# Exercise requirements
Please repeat each line of the data exactly, with nothing left out.

# Exercise data
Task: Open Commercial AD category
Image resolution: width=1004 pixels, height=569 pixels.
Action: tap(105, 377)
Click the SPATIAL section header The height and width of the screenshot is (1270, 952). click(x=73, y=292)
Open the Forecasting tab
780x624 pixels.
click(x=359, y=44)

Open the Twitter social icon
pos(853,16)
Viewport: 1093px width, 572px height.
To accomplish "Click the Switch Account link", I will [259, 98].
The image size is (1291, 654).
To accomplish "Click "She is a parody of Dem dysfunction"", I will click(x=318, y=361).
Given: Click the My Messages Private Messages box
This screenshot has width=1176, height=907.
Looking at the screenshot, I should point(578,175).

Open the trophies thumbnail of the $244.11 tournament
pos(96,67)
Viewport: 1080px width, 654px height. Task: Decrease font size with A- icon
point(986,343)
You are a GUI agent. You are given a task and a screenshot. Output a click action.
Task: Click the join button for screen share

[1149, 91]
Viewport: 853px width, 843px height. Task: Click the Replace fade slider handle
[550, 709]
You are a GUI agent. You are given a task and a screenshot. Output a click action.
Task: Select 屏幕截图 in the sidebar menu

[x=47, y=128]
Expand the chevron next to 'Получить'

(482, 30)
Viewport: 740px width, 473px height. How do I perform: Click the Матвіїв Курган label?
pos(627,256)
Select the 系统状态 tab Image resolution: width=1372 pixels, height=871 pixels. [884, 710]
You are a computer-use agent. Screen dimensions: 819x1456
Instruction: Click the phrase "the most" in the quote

# Exercise response
Task: Open Commercial AD category
Image resolution: width=1004 pixels, height=569 pixels.
Action: tap(105, 377)
Click the SPATIAL section header The height and width of the screenshot is (1270, 952). click(x=73, y=292)
Open the Forecasting tab
780x624 pixels.
click(x=359, y=44)

Open the Twitter social icon
pos(853,16)
Viewport: 1093px width, 572px height.
To accomplish "Click the Switch Account link", I will [259, 98].
The image size is (1291, 654).
To accomplish "Click "She is a parody of Dem dysfunction"", I will click(x=318, y=361).
Given: Click the My Messages Private Messages box
This screenshot has width=1176, height=907.
Looking at the screenshot, I should point(578,175).

Open the trophies thumbnail of the $244.11 tournament
pos(96,67)
Viewport: 1080px width, 654px height. Task: Decrease font size with A- icon
point(986,343)
You are a GUI agent. You are given a task and a screenshot. Output a click action.
Task: Click the join button for screen share

[1149, 91]
Viewport: 853px width, 843px height. Task: Click the Replace fade slider handle
[550, 709]
You are a GUI agent. You are given a task and a screenshot. Output a click action.
Task: Select 屏幕截图 in the sidebar menu

[x=47, y=128]
Expand the chevron next to 'Получить'

(482, 30)
Viewport: 740px width, 473px height. How do I perform: Click the Матвіїв Курган label?
pos(627,256)
Select the 系统状态 tab Image resolution: width=1372 pixels, height=871 pixels. [884, 710]
You are a computer-use agent. Screen dimensions: 819x1456
Instruction: Click the phrase "the most" in the quote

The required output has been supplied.